QuadrupedGPT: Towards a Versatile Quadruped Agent in Open-ended Worlds
This work addresses the problem of creating versatile quadruped agents for complex real-world scenarios, representing an incremental advancement in robotic autonomy.
The authors tackled the challenge of building autonomous quadruped robots that can navigate, adapt, and respond to diverse commands in open-ended worlds, resulting in an agent that shows proficiency in handling diverse tasks and intricate instructions.

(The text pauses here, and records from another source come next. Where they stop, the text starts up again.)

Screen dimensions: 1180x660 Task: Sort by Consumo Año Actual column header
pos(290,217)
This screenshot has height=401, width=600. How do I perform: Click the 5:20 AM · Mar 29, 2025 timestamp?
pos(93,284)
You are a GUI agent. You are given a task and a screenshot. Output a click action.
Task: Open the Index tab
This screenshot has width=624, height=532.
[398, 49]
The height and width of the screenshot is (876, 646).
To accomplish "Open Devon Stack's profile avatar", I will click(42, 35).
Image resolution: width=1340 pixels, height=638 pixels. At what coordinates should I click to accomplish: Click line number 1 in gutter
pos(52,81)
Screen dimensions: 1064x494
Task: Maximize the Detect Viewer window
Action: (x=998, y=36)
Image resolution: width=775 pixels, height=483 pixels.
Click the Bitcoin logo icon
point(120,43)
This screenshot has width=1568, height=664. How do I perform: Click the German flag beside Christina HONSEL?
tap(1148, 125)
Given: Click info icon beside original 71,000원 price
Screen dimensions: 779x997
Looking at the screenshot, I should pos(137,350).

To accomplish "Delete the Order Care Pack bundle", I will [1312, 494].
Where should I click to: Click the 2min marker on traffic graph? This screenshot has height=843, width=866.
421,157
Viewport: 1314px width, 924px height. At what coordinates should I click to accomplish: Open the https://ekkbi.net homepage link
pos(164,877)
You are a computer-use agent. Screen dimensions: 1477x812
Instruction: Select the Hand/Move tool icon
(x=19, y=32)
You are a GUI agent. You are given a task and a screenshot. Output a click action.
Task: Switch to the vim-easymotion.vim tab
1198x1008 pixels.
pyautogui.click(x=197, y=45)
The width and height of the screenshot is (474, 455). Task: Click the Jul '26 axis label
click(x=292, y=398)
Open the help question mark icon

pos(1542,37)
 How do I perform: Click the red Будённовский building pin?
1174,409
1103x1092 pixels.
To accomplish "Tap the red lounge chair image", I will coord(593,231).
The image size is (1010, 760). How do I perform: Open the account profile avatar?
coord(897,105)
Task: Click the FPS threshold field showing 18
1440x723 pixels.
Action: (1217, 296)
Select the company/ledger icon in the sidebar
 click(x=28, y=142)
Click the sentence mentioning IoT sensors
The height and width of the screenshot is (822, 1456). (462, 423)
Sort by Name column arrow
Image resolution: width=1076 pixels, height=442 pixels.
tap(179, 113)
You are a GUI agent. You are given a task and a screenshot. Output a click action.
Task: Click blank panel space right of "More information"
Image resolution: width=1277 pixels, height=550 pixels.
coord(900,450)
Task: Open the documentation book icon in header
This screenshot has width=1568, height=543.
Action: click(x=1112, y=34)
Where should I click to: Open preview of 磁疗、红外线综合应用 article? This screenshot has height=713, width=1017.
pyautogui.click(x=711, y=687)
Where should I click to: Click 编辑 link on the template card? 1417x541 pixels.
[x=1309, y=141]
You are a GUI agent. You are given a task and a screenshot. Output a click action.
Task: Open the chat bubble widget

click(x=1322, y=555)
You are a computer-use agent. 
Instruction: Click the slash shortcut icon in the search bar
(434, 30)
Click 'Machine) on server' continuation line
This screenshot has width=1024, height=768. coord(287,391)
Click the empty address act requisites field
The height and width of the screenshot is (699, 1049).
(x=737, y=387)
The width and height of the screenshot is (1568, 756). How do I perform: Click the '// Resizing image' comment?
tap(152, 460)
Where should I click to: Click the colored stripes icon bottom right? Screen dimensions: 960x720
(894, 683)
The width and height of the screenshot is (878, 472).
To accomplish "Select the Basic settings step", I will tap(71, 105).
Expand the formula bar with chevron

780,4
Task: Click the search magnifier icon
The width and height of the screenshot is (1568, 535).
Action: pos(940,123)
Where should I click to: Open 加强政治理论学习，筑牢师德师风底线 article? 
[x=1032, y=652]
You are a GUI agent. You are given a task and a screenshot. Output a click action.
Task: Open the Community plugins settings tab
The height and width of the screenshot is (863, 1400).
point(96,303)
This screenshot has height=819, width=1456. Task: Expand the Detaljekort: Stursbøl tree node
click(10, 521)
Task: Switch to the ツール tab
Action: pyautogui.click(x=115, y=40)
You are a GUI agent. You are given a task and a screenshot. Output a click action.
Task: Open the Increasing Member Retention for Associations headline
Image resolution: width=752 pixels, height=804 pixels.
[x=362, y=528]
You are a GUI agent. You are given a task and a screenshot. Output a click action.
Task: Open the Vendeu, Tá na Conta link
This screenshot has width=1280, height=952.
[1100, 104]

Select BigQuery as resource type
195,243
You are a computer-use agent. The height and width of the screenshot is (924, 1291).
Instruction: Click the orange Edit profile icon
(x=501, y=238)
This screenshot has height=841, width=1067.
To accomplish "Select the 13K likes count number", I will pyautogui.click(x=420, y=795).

As robotic agents increasingly assist humans in reality, quadruped robots offer unique opportunities for interaction in complex scenarios due to their agile movement. However, building agents that can autonomously navigate, adapt, and respond to versatile goals remains a significant challenge. In this work, we introduce QuadrupedGPT designed to follow diverse commands with agility comparable to that of a pet. The primary challenges addressed include: i) effectively utilizing multimodal observations for informed decision-making; ii) achieving agile control by integrating locomotion and navigation; iii) developing advanced cognition to execute long-term objectives. Our QuadrupedGPT interprets human commands and environmental contexts using a large multimodal model. Leveraging its extensive knowledge base, the agent autonomously assigns parameters for adaptive locomotion policies and devises safe yet efficient paths toward its goals. Additionally, it employs high-level reasoning to decompose long-term goals into a sequence of executable subgoals. Through comprehensive experiments, our agent shows proficiency in handling diverse tasks and intricate instructions, representing a significant step toward the development of versatile quadruped agents for open-ended environments.